**What this task involves**
Lay out as a numbered list the lines from the start of the records through the line containing "center [52, 176].", both included, and leave out any blank lines.

[Stored data]
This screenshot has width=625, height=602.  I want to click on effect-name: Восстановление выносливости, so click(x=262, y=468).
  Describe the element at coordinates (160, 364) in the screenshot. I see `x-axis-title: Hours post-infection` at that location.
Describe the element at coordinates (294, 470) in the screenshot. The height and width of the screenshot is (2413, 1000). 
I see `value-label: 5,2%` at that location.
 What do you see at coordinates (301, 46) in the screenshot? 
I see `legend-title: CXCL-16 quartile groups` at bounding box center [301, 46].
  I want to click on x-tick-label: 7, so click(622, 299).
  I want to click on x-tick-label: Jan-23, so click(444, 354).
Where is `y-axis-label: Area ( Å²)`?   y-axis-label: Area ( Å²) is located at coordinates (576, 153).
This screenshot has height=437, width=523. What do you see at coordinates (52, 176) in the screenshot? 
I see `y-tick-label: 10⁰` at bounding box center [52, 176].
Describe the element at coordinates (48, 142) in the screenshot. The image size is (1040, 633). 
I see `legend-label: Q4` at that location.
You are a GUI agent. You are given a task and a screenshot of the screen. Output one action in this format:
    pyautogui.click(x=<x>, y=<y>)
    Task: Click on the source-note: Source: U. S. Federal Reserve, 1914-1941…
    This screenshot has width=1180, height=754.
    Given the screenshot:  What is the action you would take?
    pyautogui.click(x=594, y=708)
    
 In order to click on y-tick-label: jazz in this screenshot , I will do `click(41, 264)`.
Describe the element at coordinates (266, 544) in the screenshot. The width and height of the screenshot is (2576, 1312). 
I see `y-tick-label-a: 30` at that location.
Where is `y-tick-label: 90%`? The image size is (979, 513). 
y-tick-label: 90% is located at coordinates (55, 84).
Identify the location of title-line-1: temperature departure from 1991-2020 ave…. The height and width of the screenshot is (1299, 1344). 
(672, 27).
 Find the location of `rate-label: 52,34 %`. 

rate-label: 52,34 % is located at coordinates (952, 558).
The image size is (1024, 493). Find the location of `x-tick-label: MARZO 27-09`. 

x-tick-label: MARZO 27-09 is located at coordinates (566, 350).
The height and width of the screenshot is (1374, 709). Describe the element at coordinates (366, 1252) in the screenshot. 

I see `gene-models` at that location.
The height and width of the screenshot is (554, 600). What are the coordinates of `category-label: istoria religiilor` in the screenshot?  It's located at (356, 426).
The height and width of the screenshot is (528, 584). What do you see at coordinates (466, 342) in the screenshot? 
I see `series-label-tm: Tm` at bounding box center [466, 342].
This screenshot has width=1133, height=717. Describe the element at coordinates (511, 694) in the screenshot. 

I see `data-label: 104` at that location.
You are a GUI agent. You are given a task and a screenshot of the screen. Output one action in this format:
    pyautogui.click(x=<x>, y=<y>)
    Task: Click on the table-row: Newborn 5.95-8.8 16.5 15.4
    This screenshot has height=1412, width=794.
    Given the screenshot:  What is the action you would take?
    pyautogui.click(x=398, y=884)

**Answer to this exercise**
1. This screenshot has width=625, height=602.  I want to click on effect-name: Восстановление выносливости, so click(x=262, y=468).
2.   Describe the element at coordinates (160, 364) in the screenshot. I see `x-axis-title: Hours post-infection` at that location.
3. Describe the element at coordinates (294, 470) in the screenshot. The height and width of the screenshot is (2413, 1000). 
4. I see `value-label: 5,2%` at that location.
5.  What do you see at coordinates (301, 46) in the screenshot? 
6. I see `legend-title: CXCL-16 quartile groups` at bounding box center [301, 46].
7.   I want to click on x-tick-label: 7, so click(622, 299).
8.   I want to click on x-tick-label: Jan-23, so click(444, 354).
9. Where is `y-axis-label: Area ( Å²)`?   y-axis-label: Area ( Å²) is located at coordinates (576, 153).
10. This screenshot has height=437, width=523. What do you see at coordinates (52, 176) in the screenshot? 
11. I see `y-tick-label: 10⁰` at bounding box center [52, 176].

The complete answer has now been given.